> **WHAT IS ASKED**:
- A) Summarize the article on race conditions in lottery ticket draws in two sentences.
- B) Pick up the article on race conditions in lottery ticket draws right after its final sentence and carry it forward.

═══ TEXT SHOWN ═══

Redis helps avoiding racing conditions

Chunting Wu
6 min readAug 15, 2021

--

In the previous article, we had introduced how to ensure the integrity of transferring money. However, it’s not good enough to prevent going wrong. That approach will probably take time to retry many times to make things be done, so that it consumes client’s time as well as occupying the database resource.

User Scenario

Suppose there is a table for maintaining the lottery tickets, and each ticket has its own owner, serial number and a flag, remain, of whether it is used or not. In addition, there is another table to keep winning records.

tickets
rewards

For instance, A had 3 tickets but used one. And then, B got one ticket. Besides, the used ticket wins 100 dollars for A.

Simple Design

According the our previous introduction, we will design the remain flag in an unsigned integer with the default value: 1. When consuming this ticket, we uses the atomic update to increase the remain by -1. If a user has only one ticket but wants to draw twice, the second attempt will fail due to the negative value of remain.

Represent in the psudo code is like:

`START TRANSACTION`
A_ticket = `select id from tickets where \
remain = 1 and user = 'A' order by id limit 1`
`update tickets set remain = remain - 1 where id = A_ticket`
reward = bingo()
`insert into rewards (id, reward) values (${A_ticket}, ${reward})`
`COMMIT`

First, A’s first ticket will be picked out, and the lottery will start after deduction. Finally, the result will be updated into the database.

But the problem occurs in the assumption that A has two tickets like the example at the beginning of this article, which means that A can draw twice at the same time. When A draws twice simultaneously, it should be successful without fail.

Run the process once with the implementation we mentioned. The first one who comes in will get a ticket number 3 and the second one who comes in will also get the same ticket. As a result, the first draw will succeed but the second attempt will be failed. If it fails, then it must try again, and then it will get the ticket number 4 and succeed.

Such a procedure would be correct after all, but it is not good enough. When you have n tickets, you obviously can draw n times at the same time within O(1). However, such an implementation leads to O(n). Among them, O(n-1) is a retry. And, the higher the n, the worse the user experience.

Random select

Here comes the second design, we don’t order by the id; instead, we pick the ticket randomly to mitigate the failure. Therefore, we modify the original select statement to become:

A_ticket = `select id from tickets where remain = 1 and user = 'A' order by RAND() limit 1`

In this example, we don’t care about the drawback of order by RAND(); nevertheless, the random means it will sometimes go wrong. Worst of all, it may choose the ticket with a long validity period instead of the ticket is about to expire.

═══ DATA EXTRACT ═══

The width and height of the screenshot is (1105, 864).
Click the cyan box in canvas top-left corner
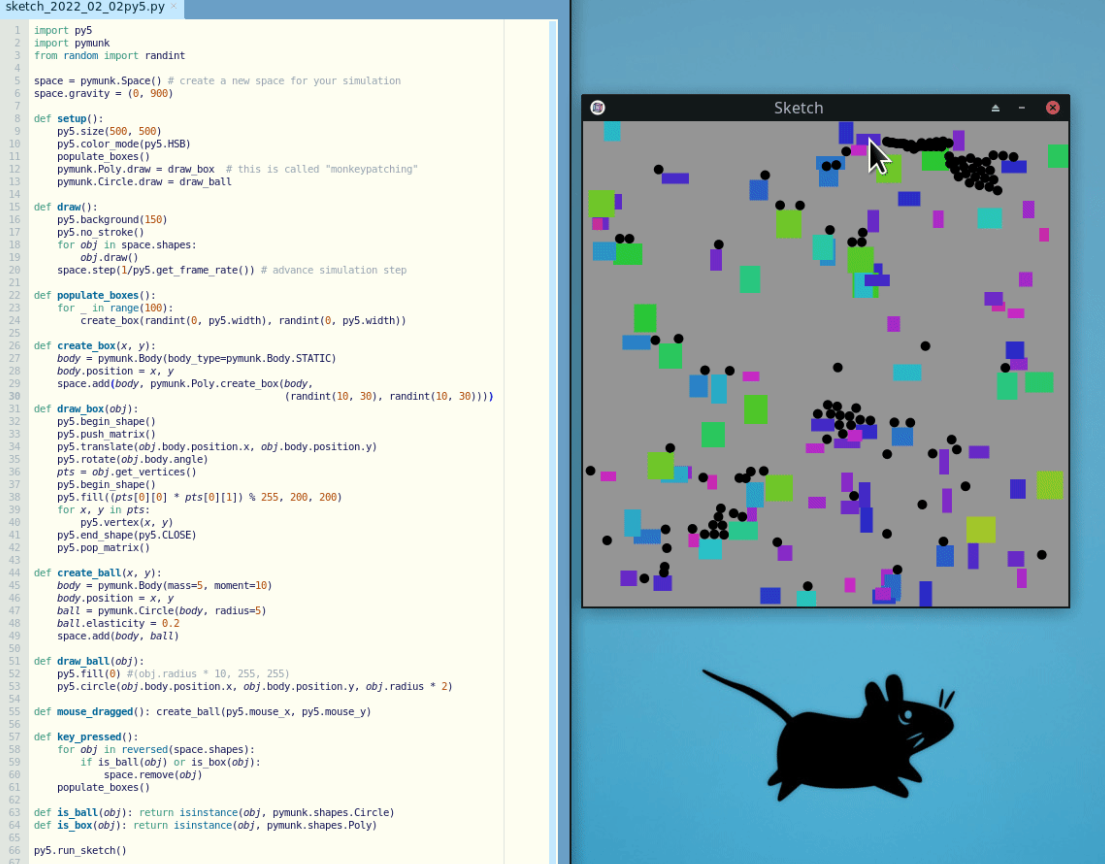point(611,131)
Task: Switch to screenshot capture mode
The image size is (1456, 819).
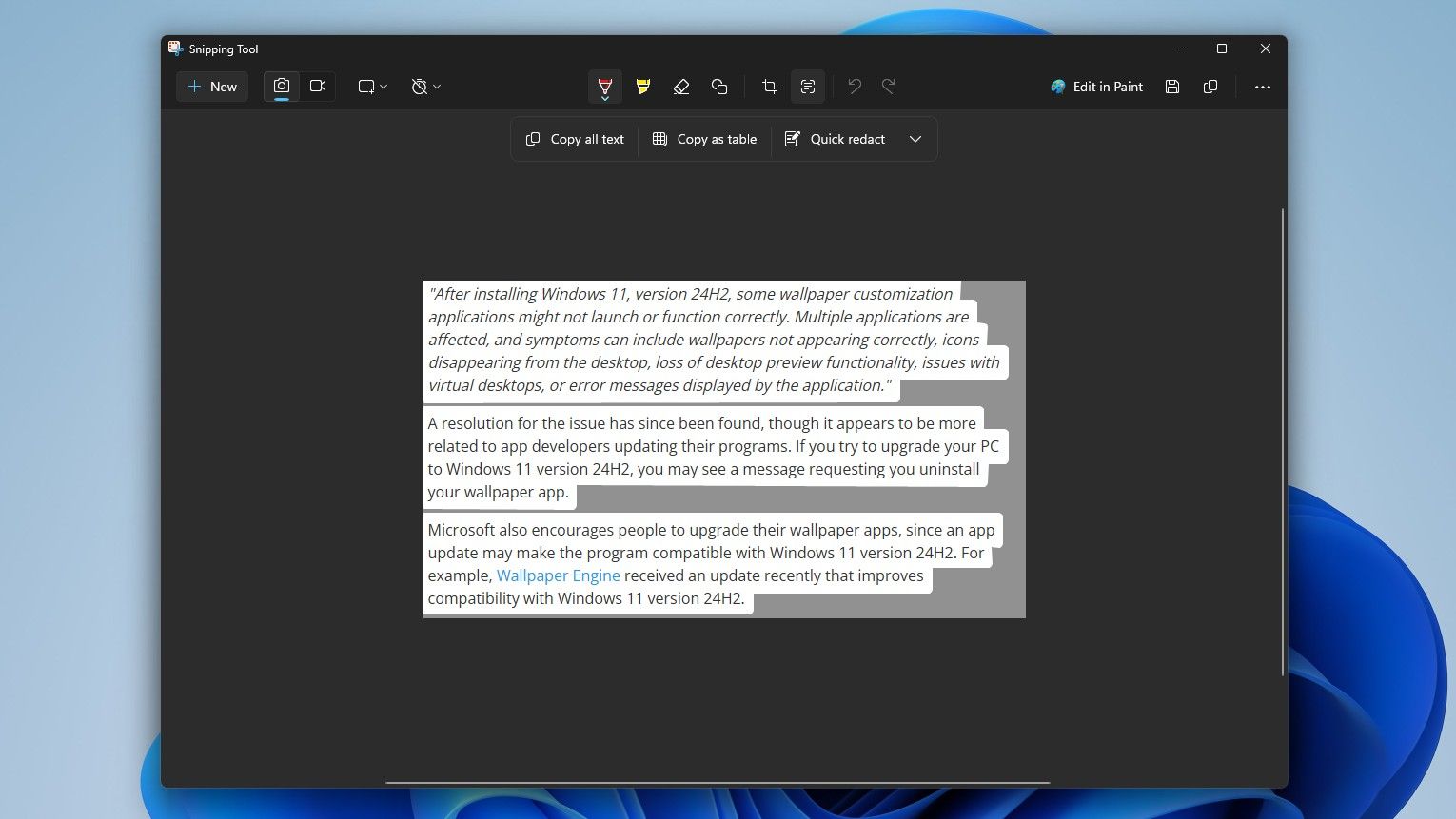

═══

> **FINAL ANSWERS**:
- A) The article describes a lottery design in which each ticket's remain flag is decreased by an atomic update inside a transaction, so a user who holds one ticket cannot draw twice. When a user with several tickets draws at the same time, simultaneous attempts can select the same ticket, and the resulting retries make the process O(n) instead of O(1); selecting tickets at random only mitigates these failures, because it still sometimes goes wrong and may pick a ticket with a long validity period over one that is about to expire.

- B)
Requirement

Looking back at our needs, we need to draw a lottery “simultaneously” several times when the user has a few tickets, and use the tickets in order.

Final Solution

To achieve our goal, we can leverage Redis’ help. The purpose of Redis is to have a congestion control. In order to make all clients can succeed once, we have to dispatch the tickets to them correctly while highly concurrency occurs.

Bad approach

Usually, Redis is used to be a distributed optimistic lock to make sure the permission of a critical section, e.g.,

ret = `setnx lock 1`
if not ret:
raise Locked("already locked by others")
else:
do_something()
`del lock`

If an application can set a lock in Redis, which means he can dominate this time period until he finishes his job; on the other hand, everyone must wait for him. Solving the problem in this way is still not very helpful, at most it can only speed up the client’s retry, because the client doesn’t need to go through the database operation and the lottery procedures.

Good approach

To solve this problem, we want to support multi-entrance by using Redis. The process is to push all the current ticket numbers through LPUSH, and use RPOP to take out the first one.

Because Redis’ single command is atomic, you can ensure that the tickets are correctly allocated to each call that comes in at the same time.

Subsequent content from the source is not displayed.